Senior Manager, Datacenter Software - Firmware Release
Role details
Job location
Tech stack
Job description
We are the Datacenter Software Tools team at NVIDIA. We deliver Infrastructure and Tools for data center deployment, firmware and software package deployment and server manageability. We are looking for a hard-working and experienced senior manager having experience with Datacenter Software and Firmware release management and infrastructure. In this role, you will be driving the release of software and firmware for the world's best resilient GPU based datacenter servers. This is a highly transparent role at NVIDIA to guarantee high quality infrastructure and tooling for software and firmware release features for NVIDIA's scale up and scale out solutions - spanning frontend, backend, infrastructure, and CI/CD based automation. This role requires you to work closely with multi-functional teams including system architects, firmware developers, compliance and security teams, and product management to deliver exceptional software and firmware release solutions. Join us at the forefront of technological advancement.
What you'll be doing:
- In this technical role, you will be bringing in leadership on how releases should be delivered to end customers of rack-scale computing based on tightly coupled compute and switch trays and build end to end infra and workflows to ensure the highest quality releases for data center firmware and software.
- Define release scope for rack scale products working cross functionally with product management, technical architects and program management. Deliver these releases that flow through the validation matrix for customer end use cases, ensuring delivered firmware and software is of the highest quality. Solutions must scale, be resilient, and support secure upgrades or rollbacks across diverse customer scenarios.

==============================

▶ [Work request 1] Decide whether each statement agrees with the NVIDIA job posting, answering yes or no and quoting the deciding words of the posting. (a) The hiring group is the Datacenter Software Tools team. (b) The role involves working closely with firmware developers alone. (c) Solutions must support secure upgrades or rollbacks.
▶ [Work request 2] List every area that the NVIDIA job posting says the release features span.
▶ [Work request 3] Write out the passage of the NVIDIA job posting that opens with the words containing "- Define release" and closes with "diverse customer scenarios.".

▶ [Provided records]
==============================

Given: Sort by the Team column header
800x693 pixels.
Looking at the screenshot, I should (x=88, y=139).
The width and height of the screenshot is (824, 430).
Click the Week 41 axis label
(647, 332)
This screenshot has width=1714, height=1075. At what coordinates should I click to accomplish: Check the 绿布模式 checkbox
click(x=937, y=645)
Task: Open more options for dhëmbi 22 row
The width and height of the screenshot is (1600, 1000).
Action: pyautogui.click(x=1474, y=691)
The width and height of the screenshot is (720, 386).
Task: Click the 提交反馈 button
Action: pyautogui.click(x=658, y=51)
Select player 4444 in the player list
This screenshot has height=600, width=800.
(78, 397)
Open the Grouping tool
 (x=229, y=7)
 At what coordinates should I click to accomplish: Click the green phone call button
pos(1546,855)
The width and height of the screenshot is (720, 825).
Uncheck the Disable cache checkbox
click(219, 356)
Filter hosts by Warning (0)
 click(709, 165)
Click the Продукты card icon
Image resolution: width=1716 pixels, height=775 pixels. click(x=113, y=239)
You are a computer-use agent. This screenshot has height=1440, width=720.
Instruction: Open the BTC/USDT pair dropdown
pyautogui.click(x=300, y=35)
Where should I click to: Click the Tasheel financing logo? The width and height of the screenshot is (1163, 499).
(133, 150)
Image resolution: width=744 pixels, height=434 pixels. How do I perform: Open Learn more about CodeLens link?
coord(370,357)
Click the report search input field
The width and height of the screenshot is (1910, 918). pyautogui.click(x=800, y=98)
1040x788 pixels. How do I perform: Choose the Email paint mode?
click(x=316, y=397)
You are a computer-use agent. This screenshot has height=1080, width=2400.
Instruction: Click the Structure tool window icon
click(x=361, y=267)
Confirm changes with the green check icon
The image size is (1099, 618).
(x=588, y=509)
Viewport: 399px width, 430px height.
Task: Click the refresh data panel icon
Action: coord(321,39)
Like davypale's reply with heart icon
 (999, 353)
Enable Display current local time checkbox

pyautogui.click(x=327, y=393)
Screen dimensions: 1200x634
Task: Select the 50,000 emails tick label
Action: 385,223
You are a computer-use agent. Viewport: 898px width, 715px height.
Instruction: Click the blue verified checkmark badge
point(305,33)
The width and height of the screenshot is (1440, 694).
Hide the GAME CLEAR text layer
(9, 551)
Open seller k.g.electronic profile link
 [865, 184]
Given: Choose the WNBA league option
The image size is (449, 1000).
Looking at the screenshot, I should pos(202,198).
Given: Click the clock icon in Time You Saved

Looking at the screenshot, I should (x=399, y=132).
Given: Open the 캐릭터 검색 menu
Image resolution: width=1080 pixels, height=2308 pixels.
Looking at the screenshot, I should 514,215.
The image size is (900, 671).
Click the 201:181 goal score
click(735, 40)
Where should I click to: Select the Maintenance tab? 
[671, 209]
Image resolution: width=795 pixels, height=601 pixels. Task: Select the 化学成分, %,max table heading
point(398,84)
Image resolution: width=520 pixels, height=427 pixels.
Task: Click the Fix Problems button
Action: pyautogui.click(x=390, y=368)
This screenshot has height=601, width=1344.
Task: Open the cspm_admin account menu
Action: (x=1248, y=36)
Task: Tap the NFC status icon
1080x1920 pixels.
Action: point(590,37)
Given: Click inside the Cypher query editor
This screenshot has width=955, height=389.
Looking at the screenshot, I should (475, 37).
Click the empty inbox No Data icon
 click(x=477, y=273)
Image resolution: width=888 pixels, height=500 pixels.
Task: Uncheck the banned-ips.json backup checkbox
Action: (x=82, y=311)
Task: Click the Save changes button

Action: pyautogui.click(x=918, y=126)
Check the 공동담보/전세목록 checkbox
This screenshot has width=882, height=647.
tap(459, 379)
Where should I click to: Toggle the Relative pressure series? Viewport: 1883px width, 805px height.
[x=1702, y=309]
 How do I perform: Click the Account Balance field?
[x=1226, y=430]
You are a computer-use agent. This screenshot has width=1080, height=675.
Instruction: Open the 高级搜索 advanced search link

==============================

▶ [Output 1]
(a) Yes: "We are the Datacenter Software Tools team at NVIDIA."
(b) No: "work closely with multi-functional teams including system architects, firmware developers, compliance and security teams, and product management"
(c) Yes: "support secure upgrades or rollbacks across diverse customer scenarios"

▶ [Output 2] frontend, backend, infrastructure, CI/CD based automation

▶ [Output 3]
- Define release scope for rack scale products working cross functionally with product management, technical architects and program management. Deliver these releases that flow through the validation matrix for customer end use cases, ensuring delivered firmware and software is of the highest quality. Solutions must scale, be resilient, and support secure upgrades or rollbacks across diverse customer scenarios.